Exercise task 1:
Do these statements agree with the HR restructure excerpt? Answer yes or no for each, quoting the words of the excerpt that decide it: (a) the article offers six tips for HR professionals; (b) the guidebook should go only to HR professionals; (c) the guidebook should be distributed before legal advice is sought.

Page excerpt:
— START —
HR is often in the unique position of being the ‘eyes and ears’ of the business and integral to significant business change. Where employees are impacted by the change, this can give rise to legal risk.

This article sets out six tips for HR professionals to consider when implementing a complex HR project, such as a restructure involving redundancies, which may lead to litigation.

 

Tip 1 – Document your process

Clarity of process is crucial. Just as critical is documenting it. Bear in mind that the process (and more to the point, any description of it), may be used in legal proceedings, as part of internal or external communications, or even find its way into the media. Setting out the process you will follow in a comprehensive ‘guidebook’ assists in demonstrating the care and rigour with your process.

For example, in the case of a large scale restructure, such a guidebook may include:

 

  • details of the work areas which will be effected by the restructure (and the business case behind this)
  • the timing of the restructure
  • the process for selecting employees for redundancy
  • details of the process for considering redeployment of effected employees, and
  • details of the internal checks which you have set up to ensure the restructure is fair (for example, an internal appeals process for effected employees).

 

The guidebook should be distributed to all HR professionals involved, as well as the managers involved, after seeking legal advice on its content and distribution.
— END —
Exercise task 2:
Which lines of the entries run from the first entry through the line containing "Looking at the screenshot, I should (93, 105)."? Give those lines again with "width" swapped for "breadth" and nothing else changed, leaving out the pictures.

Material:
— START —
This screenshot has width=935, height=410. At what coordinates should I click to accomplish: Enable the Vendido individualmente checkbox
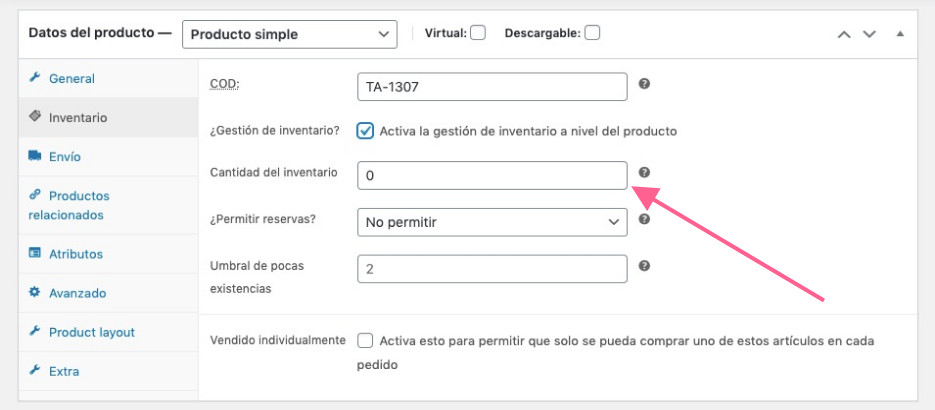pos(365,341)
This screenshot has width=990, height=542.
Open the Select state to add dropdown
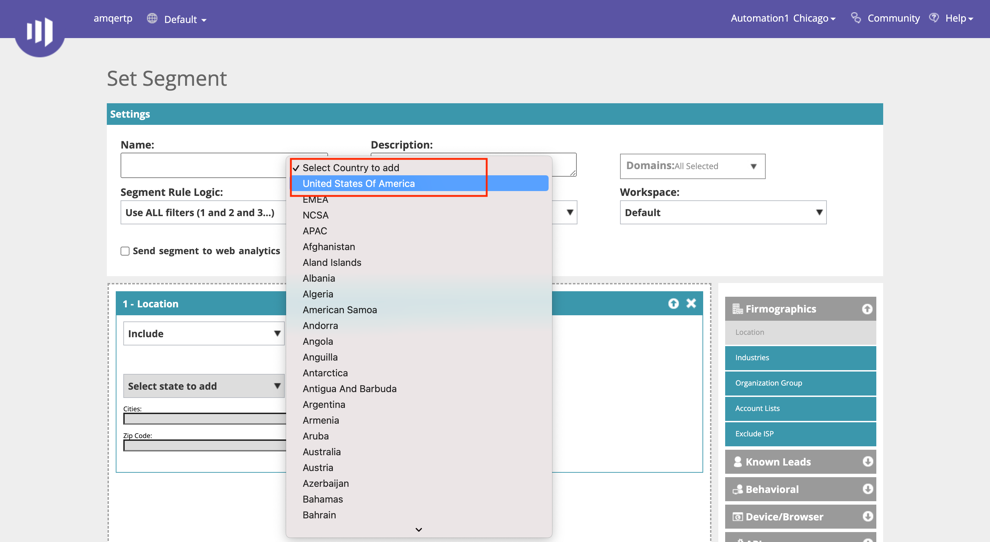[203, 386]
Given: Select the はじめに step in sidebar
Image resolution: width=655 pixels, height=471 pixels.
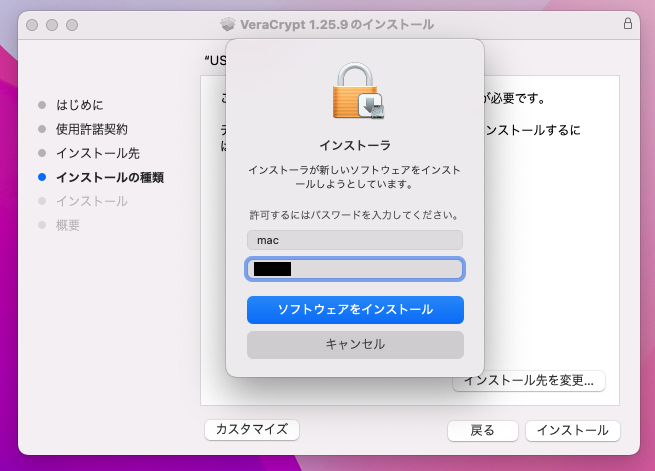Looking at the screenshot, I should (93, 105).
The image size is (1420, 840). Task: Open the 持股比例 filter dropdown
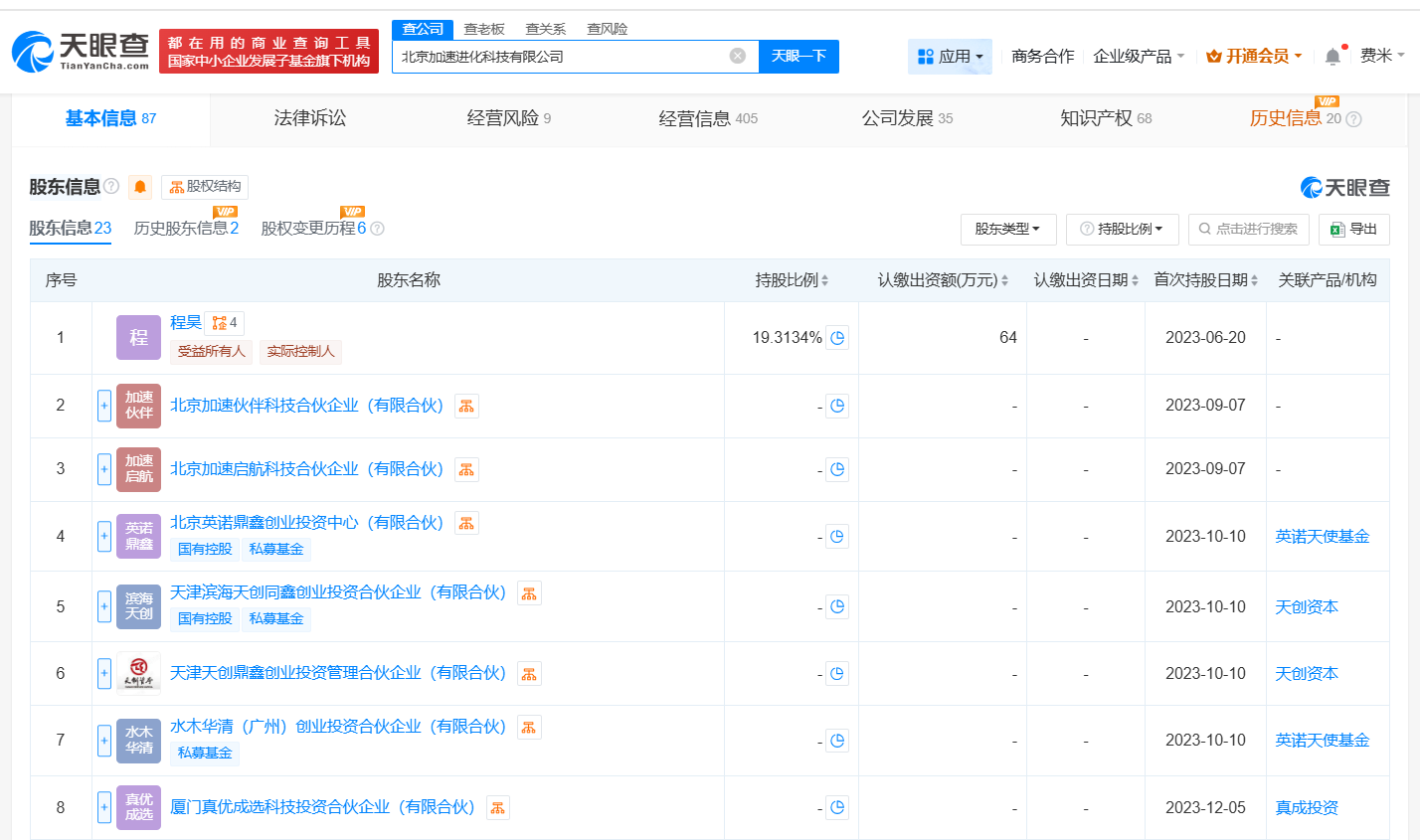pyautogui.click(x=1122, y=229)
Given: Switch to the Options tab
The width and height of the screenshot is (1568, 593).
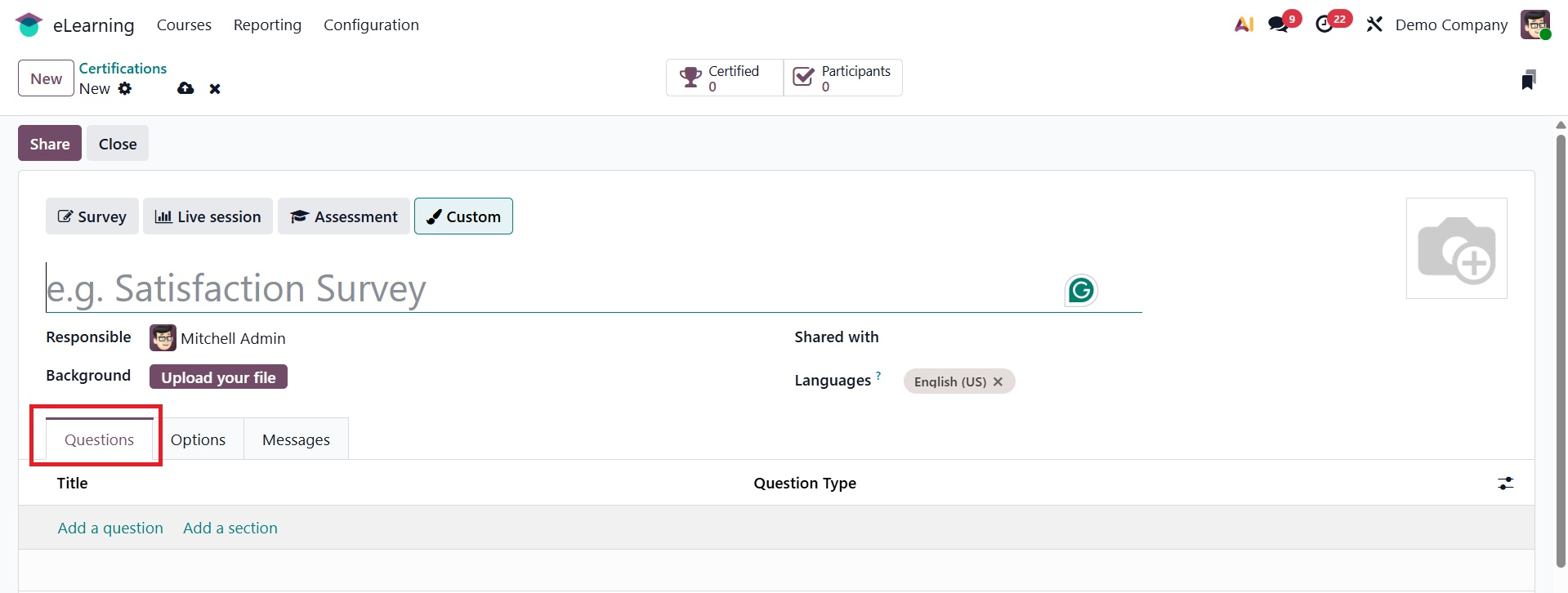Looking at the screenshot, I should [x=198, y=439].
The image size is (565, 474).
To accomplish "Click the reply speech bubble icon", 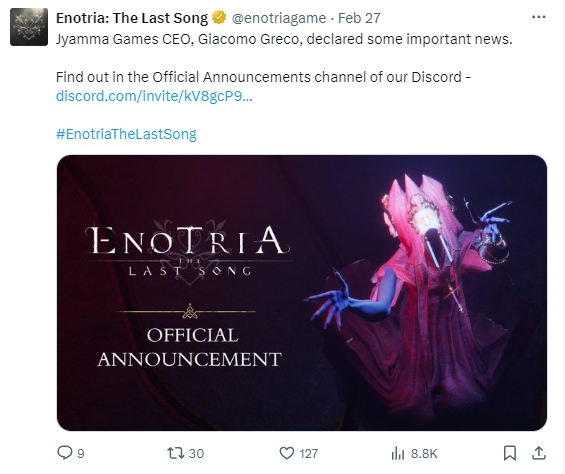I will pos(65,453).
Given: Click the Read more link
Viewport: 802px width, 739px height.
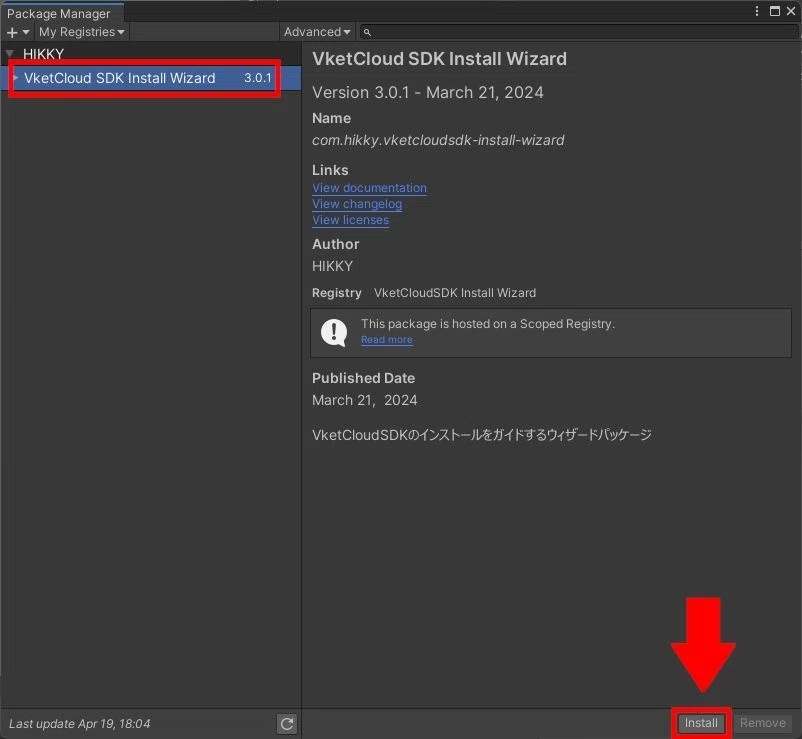Looking at the screenshot, I should (x=386, y=339).
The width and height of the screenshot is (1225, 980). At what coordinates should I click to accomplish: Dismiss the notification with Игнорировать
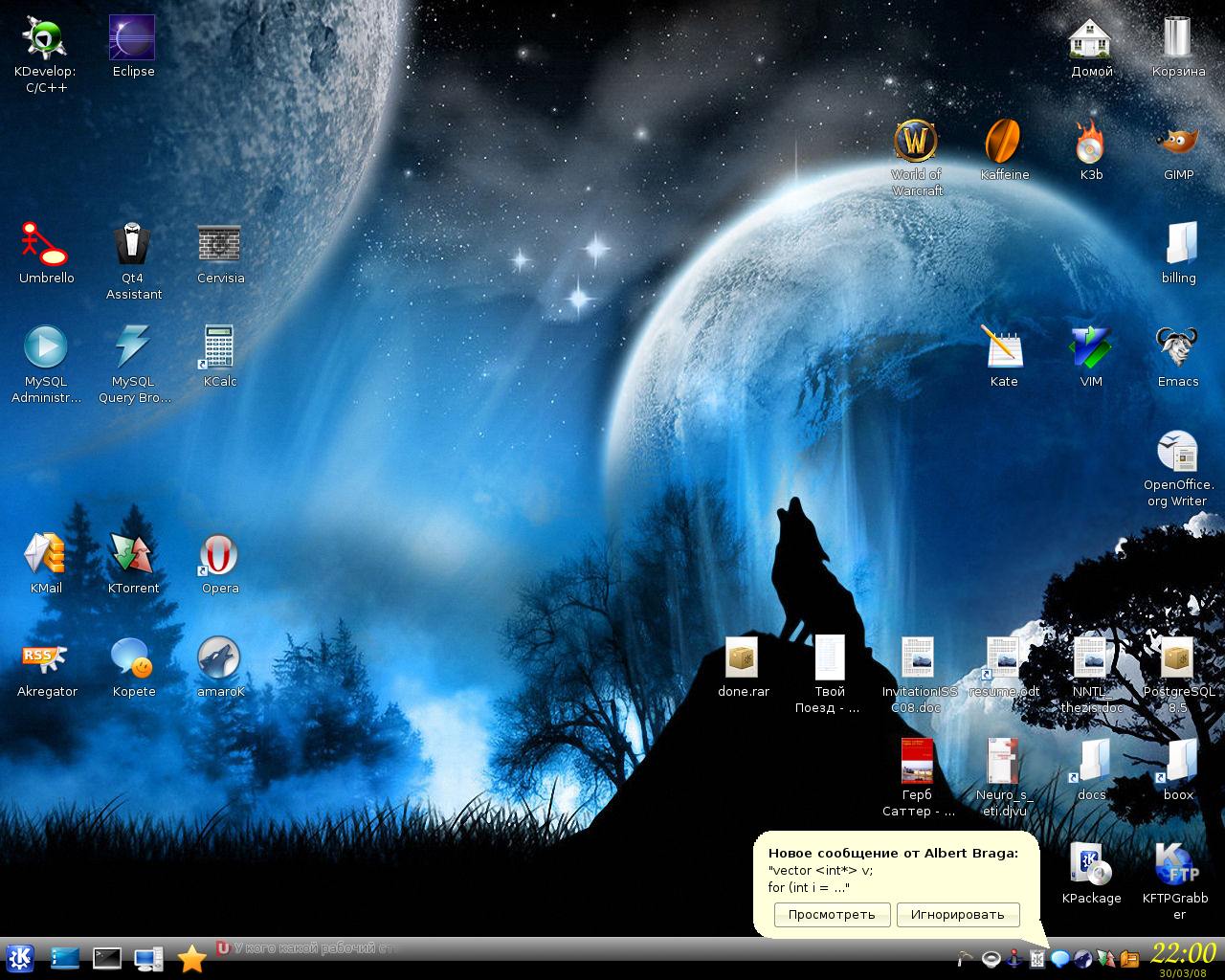(x=958, y=915)
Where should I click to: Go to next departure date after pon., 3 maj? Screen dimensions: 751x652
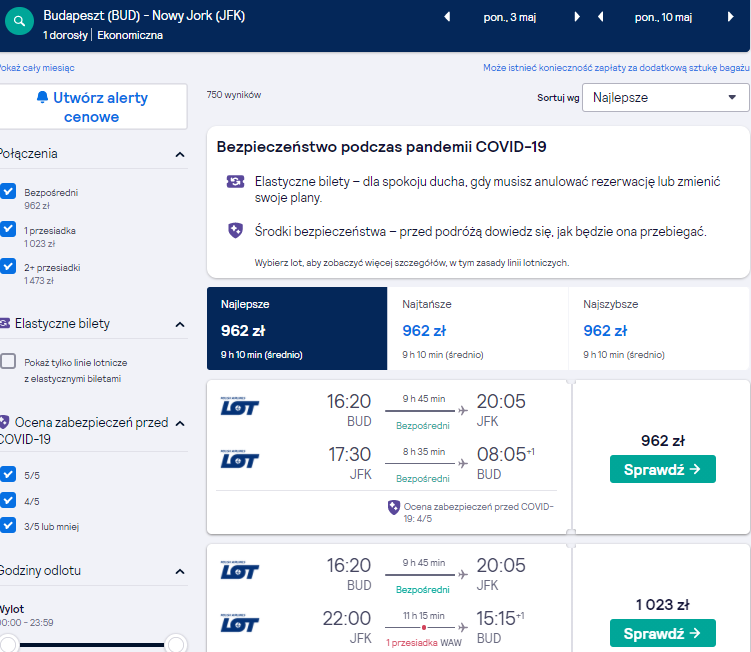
— END —
Task response 1:
(a) Yes: "This article sets out six tips for HR professionals to consider when implementing a complex HR project"
(b) No: "The guidebook should be distributed to all HR professionals involved, as well as the managers involved"
(c) No: "after seeking legal advice on its content and distribution"

Task response 2:
This screenshot has breadth=935, height=410. At what coordinates should I click to accomplish: Enable the Vendido individualmente checkbox
pos(365,341)
This screenshot has breadth=990, height=542.
Open the Select state to add dropdown
[203, 386]
Given: Select the はじめに step in sidebar
Image resolution: breadth=655 pixels, height=471 pixels.
Looking at the screenshot, I should (93, 105).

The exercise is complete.